- Records from a collection:
▼
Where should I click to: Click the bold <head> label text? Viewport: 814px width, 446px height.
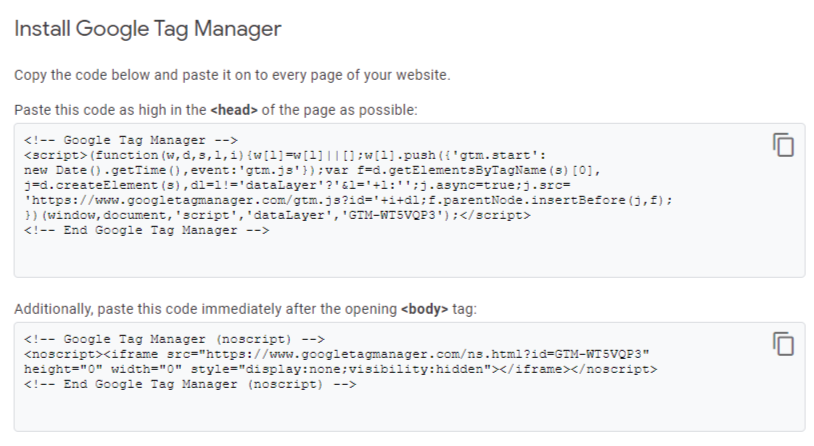234,110
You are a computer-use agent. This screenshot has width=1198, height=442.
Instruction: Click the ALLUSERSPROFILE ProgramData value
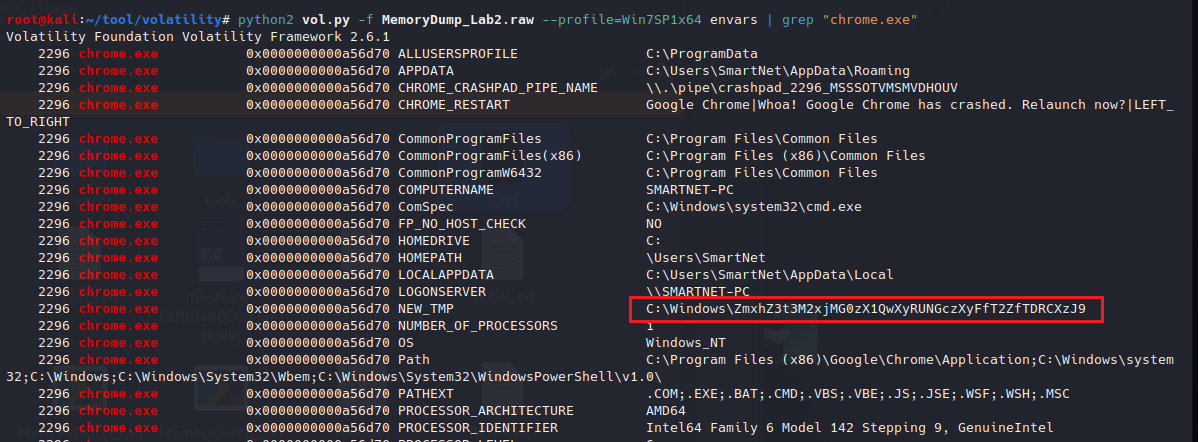(x=702, y=54)
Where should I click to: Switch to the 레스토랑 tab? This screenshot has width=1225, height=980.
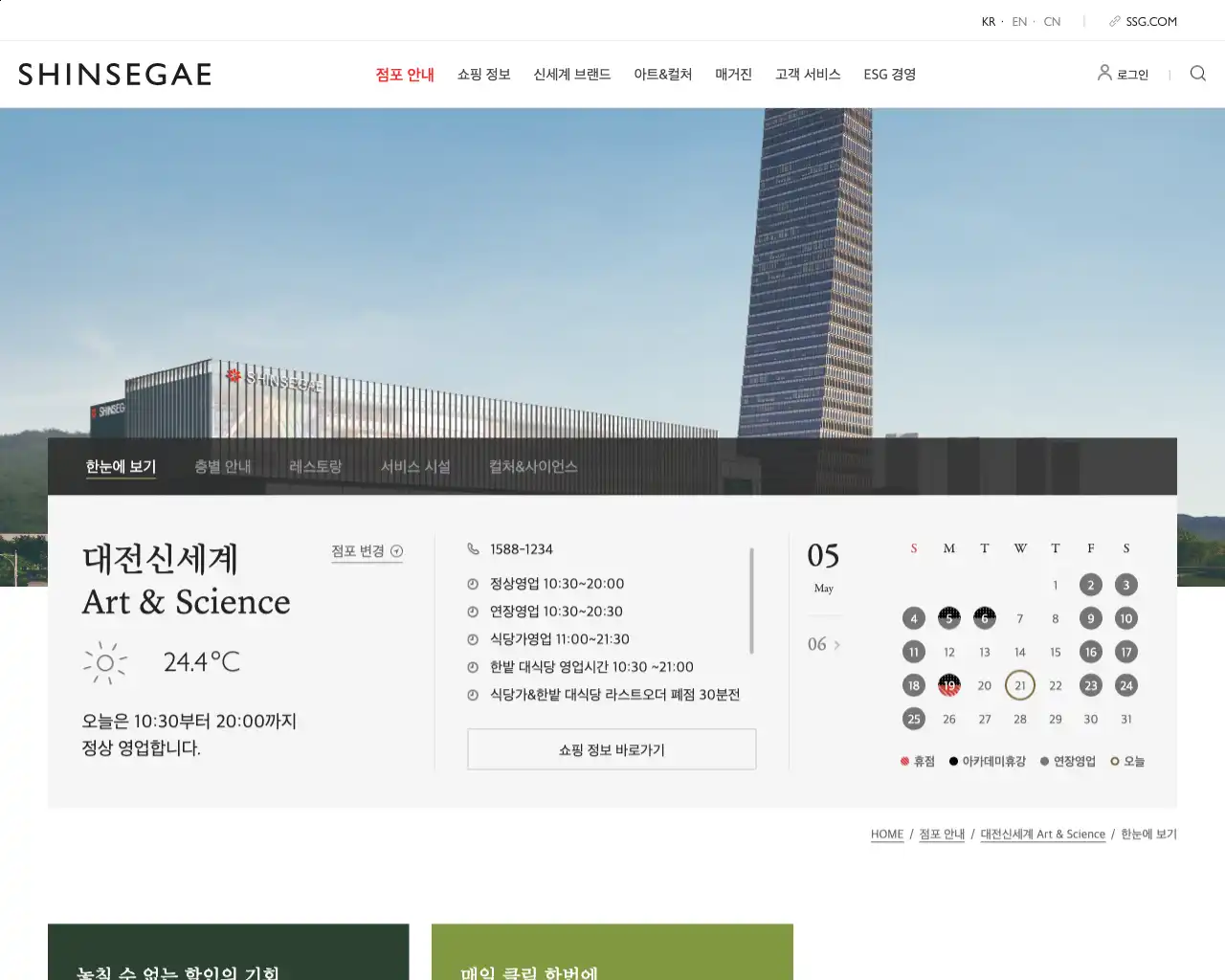coord(315,466)
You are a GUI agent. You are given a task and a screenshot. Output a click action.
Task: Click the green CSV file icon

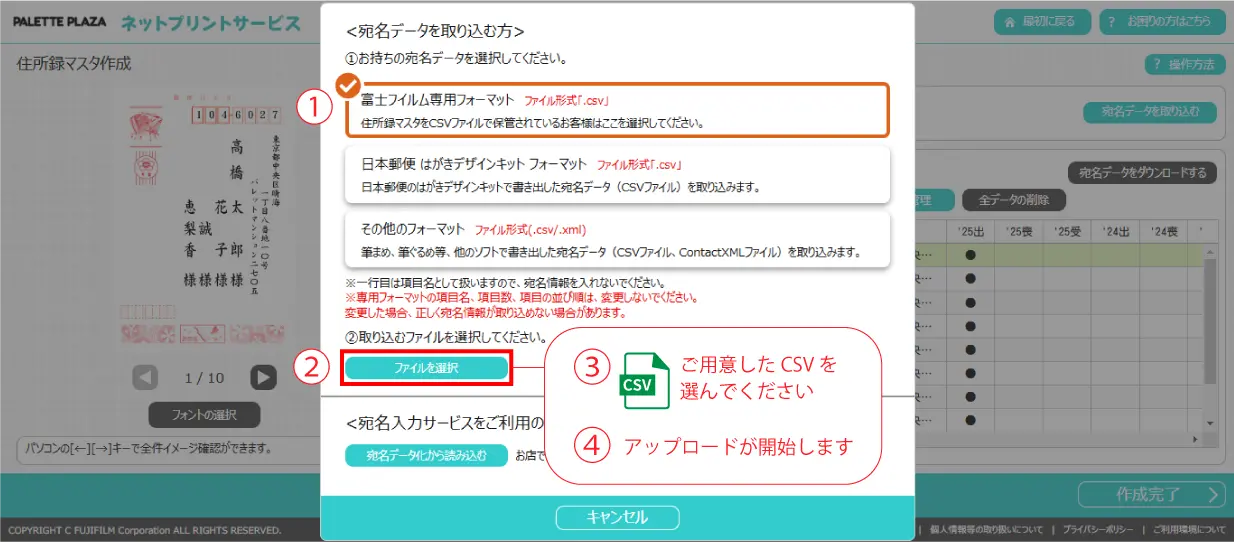pos(645,381)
▲
- WHAT NEEDS TO BE DONE: A verbatim copy of the entries, without the pictures, is what this task requires.

- RESPONSE TO THE EXERCISE:
Where should I click to: Click the bold <head> label text? Viewport: 814px width, 446px height.
234,110
You are a computer-use agent. This screenshot has width=1198, height=442.
Instruction: Click the ALLUSERSPROFILE ProgramData value
(x=702, y=54)
Where should I click to: Switch to the 레스토랑 tab? This screenshot has width=1225, height=980.
coord(315,466)
You are a GUI agent. You are given a task and a screenshot. Output a click action.
Task: Click the green CSV file icon

pos(645,381)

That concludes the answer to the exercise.